Prompt: Search the entries below for "link". Report each line where it occurs.

*** Records supplied ***

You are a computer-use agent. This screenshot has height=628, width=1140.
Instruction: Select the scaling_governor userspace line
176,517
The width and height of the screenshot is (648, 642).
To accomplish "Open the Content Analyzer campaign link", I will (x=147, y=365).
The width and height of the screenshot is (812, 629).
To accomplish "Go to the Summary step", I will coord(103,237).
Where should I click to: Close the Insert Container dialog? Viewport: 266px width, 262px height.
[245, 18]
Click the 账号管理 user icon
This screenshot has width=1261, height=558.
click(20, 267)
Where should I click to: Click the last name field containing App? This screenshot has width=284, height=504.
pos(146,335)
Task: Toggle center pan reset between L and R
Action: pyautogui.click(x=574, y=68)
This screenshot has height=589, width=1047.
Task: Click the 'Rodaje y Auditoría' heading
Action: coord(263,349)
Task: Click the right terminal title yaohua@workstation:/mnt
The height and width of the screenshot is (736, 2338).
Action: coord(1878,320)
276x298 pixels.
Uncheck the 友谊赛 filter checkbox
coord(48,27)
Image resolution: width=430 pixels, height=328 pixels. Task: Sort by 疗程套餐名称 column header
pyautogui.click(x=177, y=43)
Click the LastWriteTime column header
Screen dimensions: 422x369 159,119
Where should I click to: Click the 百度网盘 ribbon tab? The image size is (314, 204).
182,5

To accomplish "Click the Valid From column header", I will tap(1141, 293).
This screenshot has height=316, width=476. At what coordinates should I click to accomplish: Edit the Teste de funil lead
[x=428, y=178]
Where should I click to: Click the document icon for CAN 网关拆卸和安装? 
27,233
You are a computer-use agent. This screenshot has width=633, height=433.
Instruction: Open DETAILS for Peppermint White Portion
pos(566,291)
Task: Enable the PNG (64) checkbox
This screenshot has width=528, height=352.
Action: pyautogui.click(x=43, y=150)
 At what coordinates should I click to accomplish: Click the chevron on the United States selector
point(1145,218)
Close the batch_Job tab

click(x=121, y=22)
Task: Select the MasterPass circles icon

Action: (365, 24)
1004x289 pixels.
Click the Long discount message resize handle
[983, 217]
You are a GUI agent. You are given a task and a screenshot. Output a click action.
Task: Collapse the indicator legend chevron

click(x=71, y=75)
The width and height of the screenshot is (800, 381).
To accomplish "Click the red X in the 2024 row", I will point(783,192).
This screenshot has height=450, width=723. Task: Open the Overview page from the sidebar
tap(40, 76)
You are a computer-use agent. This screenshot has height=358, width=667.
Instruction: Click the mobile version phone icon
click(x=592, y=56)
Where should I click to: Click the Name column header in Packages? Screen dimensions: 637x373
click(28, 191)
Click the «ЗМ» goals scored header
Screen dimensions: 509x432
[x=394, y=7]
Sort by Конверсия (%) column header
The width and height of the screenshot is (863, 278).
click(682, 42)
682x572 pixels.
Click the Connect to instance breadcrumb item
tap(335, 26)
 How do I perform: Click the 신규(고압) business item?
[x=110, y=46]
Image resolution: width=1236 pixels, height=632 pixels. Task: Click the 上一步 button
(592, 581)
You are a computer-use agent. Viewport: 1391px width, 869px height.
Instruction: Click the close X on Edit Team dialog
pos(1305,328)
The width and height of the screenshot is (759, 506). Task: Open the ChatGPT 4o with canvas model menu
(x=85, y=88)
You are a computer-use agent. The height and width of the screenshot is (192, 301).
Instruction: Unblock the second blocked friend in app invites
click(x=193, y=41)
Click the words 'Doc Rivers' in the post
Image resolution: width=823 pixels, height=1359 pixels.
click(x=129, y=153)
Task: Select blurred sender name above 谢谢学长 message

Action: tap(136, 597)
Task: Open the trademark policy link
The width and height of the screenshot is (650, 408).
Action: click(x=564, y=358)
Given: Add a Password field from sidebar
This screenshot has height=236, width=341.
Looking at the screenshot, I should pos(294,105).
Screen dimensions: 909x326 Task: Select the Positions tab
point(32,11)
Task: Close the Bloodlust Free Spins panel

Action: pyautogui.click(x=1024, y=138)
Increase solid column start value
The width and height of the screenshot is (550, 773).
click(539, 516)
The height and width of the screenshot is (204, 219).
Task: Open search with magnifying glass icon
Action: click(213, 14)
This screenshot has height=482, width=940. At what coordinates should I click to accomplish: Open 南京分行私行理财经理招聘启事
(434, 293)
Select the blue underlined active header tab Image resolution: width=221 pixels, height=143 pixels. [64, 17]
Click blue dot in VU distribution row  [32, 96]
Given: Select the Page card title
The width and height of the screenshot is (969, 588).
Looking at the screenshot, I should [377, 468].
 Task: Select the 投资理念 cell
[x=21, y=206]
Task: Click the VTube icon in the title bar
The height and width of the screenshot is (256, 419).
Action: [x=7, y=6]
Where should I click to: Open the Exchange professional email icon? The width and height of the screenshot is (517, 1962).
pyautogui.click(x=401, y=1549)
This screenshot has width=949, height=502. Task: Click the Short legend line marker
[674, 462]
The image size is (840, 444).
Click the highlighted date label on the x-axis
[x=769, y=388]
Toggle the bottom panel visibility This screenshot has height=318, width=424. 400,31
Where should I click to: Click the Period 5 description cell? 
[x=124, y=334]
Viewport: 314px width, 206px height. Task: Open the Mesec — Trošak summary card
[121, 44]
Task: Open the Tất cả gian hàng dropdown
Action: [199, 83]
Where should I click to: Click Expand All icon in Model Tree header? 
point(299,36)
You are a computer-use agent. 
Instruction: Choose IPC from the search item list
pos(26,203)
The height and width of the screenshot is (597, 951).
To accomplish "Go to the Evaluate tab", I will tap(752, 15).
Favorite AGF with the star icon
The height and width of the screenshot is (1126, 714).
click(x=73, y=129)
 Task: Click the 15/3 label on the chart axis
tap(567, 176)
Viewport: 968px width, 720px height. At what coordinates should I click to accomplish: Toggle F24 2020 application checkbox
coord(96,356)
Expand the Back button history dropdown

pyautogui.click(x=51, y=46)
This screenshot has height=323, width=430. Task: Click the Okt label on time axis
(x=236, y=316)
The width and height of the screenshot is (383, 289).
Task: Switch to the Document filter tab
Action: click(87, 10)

*** End of Records supplied ***

Response to the exercise:
To accomplish "Open the Content Analyzer campaign link", I will (x=147, y=365).
Task: Open the trademark policy link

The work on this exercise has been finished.